# REQUIRED WORK
Transcribe every entry word for word, leaving out all images.

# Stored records
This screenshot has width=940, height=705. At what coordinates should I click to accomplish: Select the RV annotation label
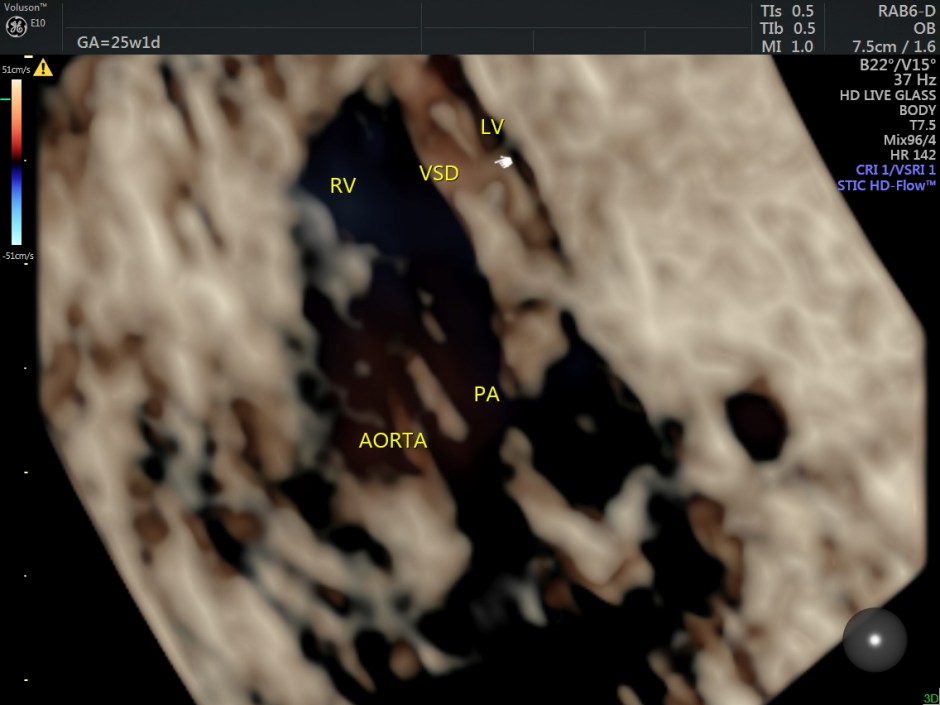pyautogui.click(x=344, y=185)
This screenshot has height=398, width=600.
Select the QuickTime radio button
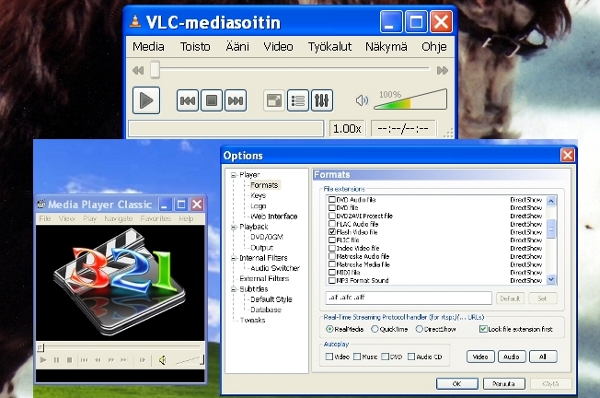(375, 329)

# EXERCISE OUTPUT
This screenshot has width=940, height=705. At what coordinates should I click to accomplish: Select the RV annotation label
pyautogui.click(x=344, y=185)
This screenshot has height=398, width=600.
Select the QuickTime radio button
(375, 329)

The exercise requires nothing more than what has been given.